Indian films died a death somewhere in the late eighties along with the Indian psyche which became one of hopelessness. The faith in the system was lost thereby the belief in people, in the sense of who they are, had started to collapse. The trash that the business of entertainment began to mete out in the last two decades before the turn of the century, left not just the audience but even the expressionists uninspired, therefore the whole concept of reflecting and mirroring our societies, which the art of cinema stands for, fell into a black hole and found itself lost in an abyss of nothingness.
Mindless song, dance, action and storytelling did more to harm the individual than to take him from one stage of progression to another. It had to finally come to its own end with the revolution of technology that took place suddenly and which snatched the power from the hands of the monopolists and gave it to a breed of young, tireless and passionate youngsters who for the first time kicked the fear of failure out of the window and risked their storytelling by changing the grammar of cinema, enough to make it a more universal language that started to be understood by the audience in its entirety.

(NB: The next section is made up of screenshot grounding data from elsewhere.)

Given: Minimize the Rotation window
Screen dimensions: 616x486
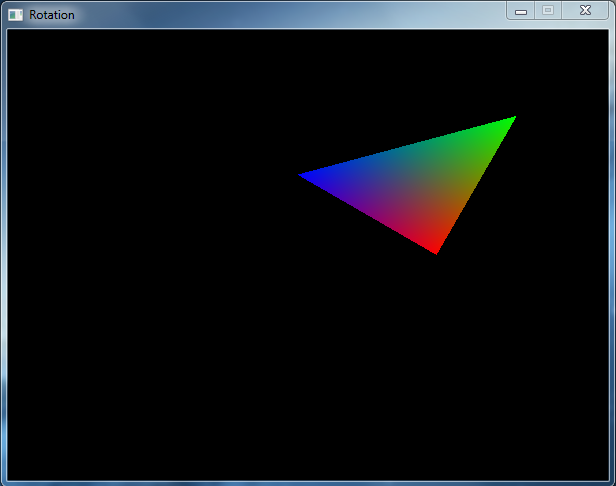Looking at the screenshot, I should click(x=521, y=10).
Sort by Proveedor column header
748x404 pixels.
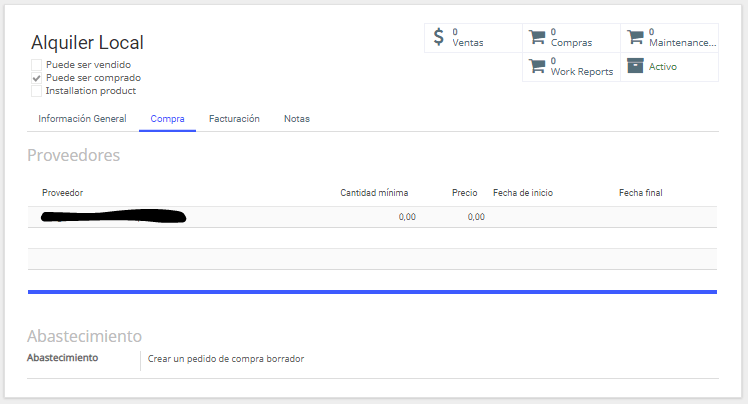click(x=62, y=193)
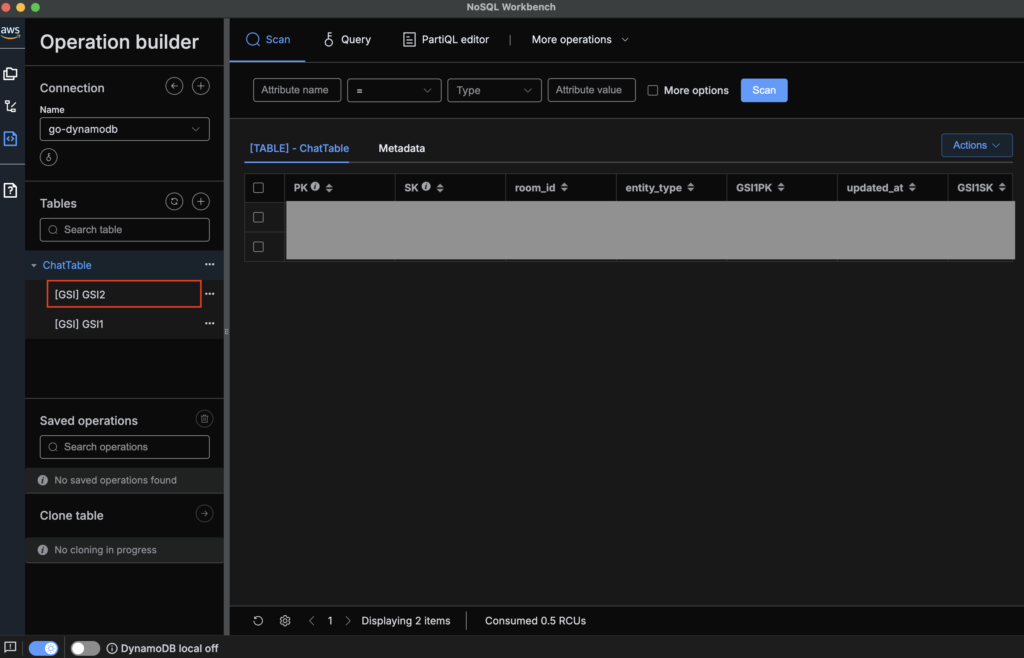Viewport: 1024px width, 658px height.
Task: Click the Clone table arrow icon
Action: [x=204, y=514]
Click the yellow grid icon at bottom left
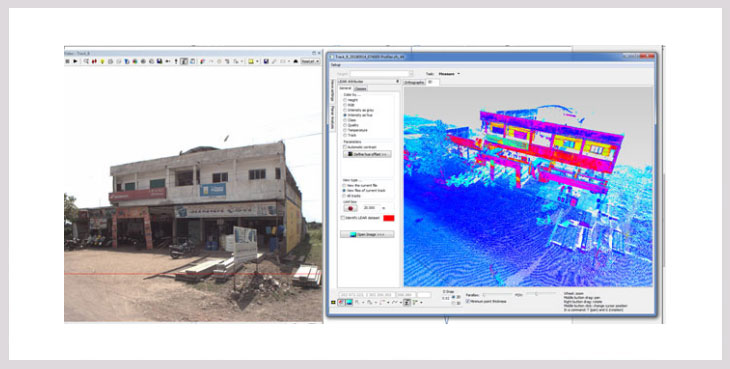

Today if an Abhishek Kapoor stands tall with Rock On under his belt and Imtiaz Ali can be proud to have shunned the formula to create another with Jab We Met. If Tarun Mansukhani, Abhinav Kashyap, Anusha Rizvi and Mohit Suri can boast of having given the industry a new direction through a Dostana, Dabangg, Peepli Live and Crook (so what if the latter did not do well at the box office), it is because they have the guts and the courage to make a film as they see it, not as some bloke sitting somewhere in a remote corner of India who fantasizes a half naked woman lap dancing on his thighs sees it, and could thus compel cinema to be as ‘he’ thinks it should, because the obscene Mr. Moneybags called the distributor also called the shots. The directors, technicians and actors were left to titillate the sensibilities of the debauched if they wished to earn a living from the art they loved.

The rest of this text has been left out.